I tested at least that it prevents the service starting and wasting 1 second when /sys/fs/pstore is empty, and the failure condition looks correct (i.e. it's failing because the condition is not satisfied, it's not failing because I broke the service). It seems impossible to create any kind of dummy data in /sys/fs/pstore manually to test if the service still works correctly if there's actual crash data in there, though.

<adamw> mjg59: is there any way I can get any kind of dummy data into /sys/fs/pstore ?
<adamw> in a VM ideally
<mjg59> No
<mjg59> Because you probably don't have an efi VM and also the feature is currently disabled

Comment 7 Jakub Filak 2013-05-16 20:17:15 UTC
(In reply to comment #6)
> Patch for abrt-uefioops.service submitted:

Thank you! I was about to push this patch and similar patches for abrt-oops.service and abrt-xorg.service. I'm really sorry, but I can't do it right now. I hope it can wait a few hours since.

Comment 8 Adam Williamson 2013-05-16 20:20:28 UTC
Yes, there's no urgency. It won't go into F19 Beta anyhow.

Comment 9 Jakub Filak 2013-05-17 08:10:46 UTC
Thank you for your help! The trivial part has been merged upstream.
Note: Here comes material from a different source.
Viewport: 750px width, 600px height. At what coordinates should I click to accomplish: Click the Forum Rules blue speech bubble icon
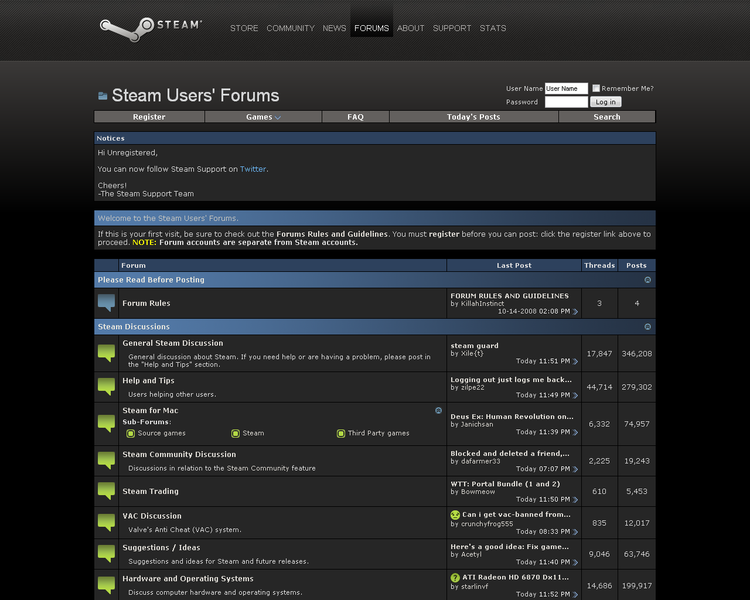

commit 6c040f78a7031c031c8ae4bcb17fb0d713d90af5
Author: Jakub Filak <jfilak>
Date:   Thu May 16 18:03:03 2013 +0200

    systemd units: start services only if it make sense
    
    Thanks Lennart Poettering <lpoetter>
    
    Related to rhbz#963182
    
    Signed-off-by: Jakub Filak <jfilak>

commit 870f4c0ba64b008c0e5b11e22a3cb20ce14ced2c
Author: Adam Williamson <awilliam>
Date:   Thu May 16 13:10:46 2013 -0700

    abrt-harvest-uefioops.in: test for abrtd after testing for pstore, not before
    
    If I'm reading this script right, this seems to make sense. At least this way, if /sys/fs/pstore does not exist at all, we'll exit 0 before we sleep for 1 second for no good reason.
    
    Signed-off-by: Jakub Filak <jfilak>

commit 858f1ba4a0a2c96e34660f118e57b73425f0d334
Author: Adam Williamson <awilliam>
Date:   Thu May 16 12:58:40 2013 -0700

    make abrt-uefioops.service conditional on /sys/fs/pstore being populated
    
    Signed-off-by: Jakub Filak <jfilak>

Comment 10 Fedora End Of Life 2015-01-09 22:07:12 UTC
This message is a notice that Fedora 19 is now at end of life. Fedora 
has stopped maintaining and issuing updates for Fedora 19. It is 
Fedora's policy to close all bug reports from releases that are no 
longer maintained. Approximately 4 (four) weeks from now this bug will
be closed as EOL if it remains open with a Fedora 'version' of '19'.

Package Maintainer: If you wish for this bug to remain open because you
plan to fix it in a currently maintained version, simply change the 'version' 
to a later Fedora version.

Thank you for reporting this issue and we are sorry that we were not 
able to fix it before Fedora 19 is end of life. If you would still like 
to see this bug fixed and are able to reproduce it against a later version 
of Fedora, you are encouraged  change the 'version' to a later Fedora 
version prior this bug is closed as described in the policy above.

Although we aim to fix as many bugs as possible during every release's 
lifetime, sometimes those efforts are overtaken by events. Often a 
more recent Fedora release includes newer upstream software that fixes 
bugs or makes them obsolete.

Comment 11 Adam Williamson 2015-01-09 22:17:51 UTC
Lennart, Jakub, do you think this bug as it stands makes sense any more? Should we bump it to Rawhide as an RFE, or close?

Comment 12 Jakub Filak 2015-01-12 12:38:27 UTC
(In reply to Adam Williamson (Red Hat) from comment #11)
> Lennart, Jakub, do you think this bug as it stands makes sense any more?
> Should we bump it to Rawhide as an RFE, or close?

Once we switch from dumping core files on our own to systemd-coredumpctl, we can make abrt completely socket activated.

I have spent some time on this task and I have several patches for ABRT ready on a development branch [1].


1: https://github.com/abrt/abrt/commits/socket_activation